La Callas présente la Callas, dans une exposition intimiste à la Seine Musicale
"Immersif, intimiste et résolument moderne". En ces quelques mots le commissaire Tom Volf résume l’esprit de l’exposition "Maria by Callas" à la Seine Musicale. Une exposition événement, montée à l’occasion des 40 ans de la disparition de la Diva, le 16 septembre 1977, et qui porte bien son titre. La Callas vous présente effectivement la Callas.
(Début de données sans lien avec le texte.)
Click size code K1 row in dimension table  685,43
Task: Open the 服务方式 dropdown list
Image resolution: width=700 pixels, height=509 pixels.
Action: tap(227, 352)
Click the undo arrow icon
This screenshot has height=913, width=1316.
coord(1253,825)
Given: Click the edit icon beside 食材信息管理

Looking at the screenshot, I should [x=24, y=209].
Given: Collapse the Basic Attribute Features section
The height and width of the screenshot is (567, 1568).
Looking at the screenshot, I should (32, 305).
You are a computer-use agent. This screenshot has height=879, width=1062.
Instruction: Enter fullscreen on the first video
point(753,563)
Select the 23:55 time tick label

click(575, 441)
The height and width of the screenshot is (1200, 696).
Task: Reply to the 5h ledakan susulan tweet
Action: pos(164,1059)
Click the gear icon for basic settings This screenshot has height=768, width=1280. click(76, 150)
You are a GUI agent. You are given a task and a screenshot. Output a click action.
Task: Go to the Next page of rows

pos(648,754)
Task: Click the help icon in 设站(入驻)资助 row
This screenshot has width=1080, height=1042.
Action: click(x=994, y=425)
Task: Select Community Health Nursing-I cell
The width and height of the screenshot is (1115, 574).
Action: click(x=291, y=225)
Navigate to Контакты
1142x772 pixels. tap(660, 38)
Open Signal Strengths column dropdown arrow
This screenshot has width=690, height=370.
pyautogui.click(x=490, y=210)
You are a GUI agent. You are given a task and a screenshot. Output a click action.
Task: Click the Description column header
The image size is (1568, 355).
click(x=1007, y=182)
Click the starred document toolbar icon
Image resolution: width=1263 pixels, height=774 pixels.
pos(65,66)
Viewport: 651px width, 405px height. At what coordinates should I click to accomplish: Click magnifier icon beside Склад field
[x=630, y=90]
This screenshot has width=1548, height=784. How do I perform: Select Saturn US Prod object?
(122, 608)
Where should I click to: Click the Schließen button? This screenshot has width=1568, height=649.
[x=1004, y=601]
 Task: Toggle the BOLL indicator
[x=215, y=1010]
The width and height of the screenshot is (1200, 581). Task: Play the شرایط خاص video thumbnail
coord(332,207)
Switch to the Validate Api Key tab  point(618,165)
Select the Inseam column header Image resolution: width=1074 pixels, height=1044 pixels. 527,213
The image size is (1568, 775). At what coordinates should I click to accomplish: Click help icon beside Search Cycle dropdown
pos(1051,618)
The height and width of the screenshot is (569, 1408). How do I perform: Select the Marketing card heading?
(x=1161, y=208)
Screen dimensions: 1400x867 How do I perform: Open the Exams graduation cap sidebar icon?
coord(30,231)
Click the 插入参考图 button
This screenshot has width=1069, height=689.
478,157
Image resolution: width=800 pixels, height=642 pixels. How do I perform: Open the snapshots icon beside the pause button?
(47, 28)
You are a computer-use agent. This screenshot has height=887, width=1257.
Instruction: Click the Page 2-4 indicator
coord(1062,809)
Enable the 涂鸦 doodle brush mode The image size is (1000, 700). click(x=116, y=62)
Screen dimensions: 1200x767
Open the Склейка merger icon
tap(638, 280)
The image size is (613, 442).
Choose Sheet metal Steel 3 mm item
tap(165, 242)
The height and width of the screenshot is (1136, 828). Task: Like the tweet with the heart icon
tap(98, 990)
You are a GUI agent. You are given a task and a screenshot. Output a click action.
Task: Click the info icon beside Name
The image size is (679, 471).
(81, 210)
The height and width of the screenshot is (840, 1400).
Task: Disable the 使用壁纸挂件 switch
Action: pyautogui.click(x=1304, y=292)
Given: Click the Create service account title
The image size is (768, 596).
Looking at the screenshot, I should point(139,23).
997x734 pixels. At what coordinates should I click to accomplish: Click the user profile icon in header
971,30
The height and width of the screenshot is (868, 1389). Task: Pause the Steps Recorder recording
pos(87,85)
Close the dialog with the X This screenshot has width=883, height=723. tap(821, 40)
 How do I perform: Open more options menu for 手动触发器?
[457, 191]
Le plus en vidéo par Daniel Wolfromm, Nicolas Lemarignier, Daniel Levy
La voix de la Callas omniprésente dans le casque
Car la chanteuse accompagne littéralement le visiteur dans le parcours. Elle est omniprésente par l’image – vidéos, photos, affiches, unes de magazines, etc - mais aussi et surtout par la voix qui nous guide à travers les salles. Muni d’un casque, le visiteur a le loisir d’écouter la Callas intervenir dans une célèbre émission en compagnie de Visconti (qui l’avait mise en scène), répondre aux questions d’un journaliste à la descente d’un avion, ou s’adresser à des jeunes musiciens lors d’une master class à la Juilliard School de New York au début des années 1970. Il a donc l’impression d’être conduit, dans cet itinéraire rigoureusement chronologique, par cette voix : une voix polyglotte (le français et l’italien, parfaits, souvent l’emportent sur sa langue d’enfance, l’anglais, le grec n’étant pas présent dans les vidéos, sauf erreur), multiple (la Callas n‘est jamais la même personne selon les lieux où elle se trouve et les interviews auxquelles elle répond), et toujours claire.Ou alors le visiteur peut préférer la voix chantée, se glisser sous une "cloche" musicale diffusant un concert, pénétrer dans une salle où le son (remarquable) d’un concert est à 360° et l’image étalée sur quatre écrans en amphithéâtre, découvrir un enregistrement pirate d’une mythique "Traviata" de Lisbonne, ou décider grâce à une télécommande, de savourer un enregistrement des "Puritani" ou de "Norma" de Bellini.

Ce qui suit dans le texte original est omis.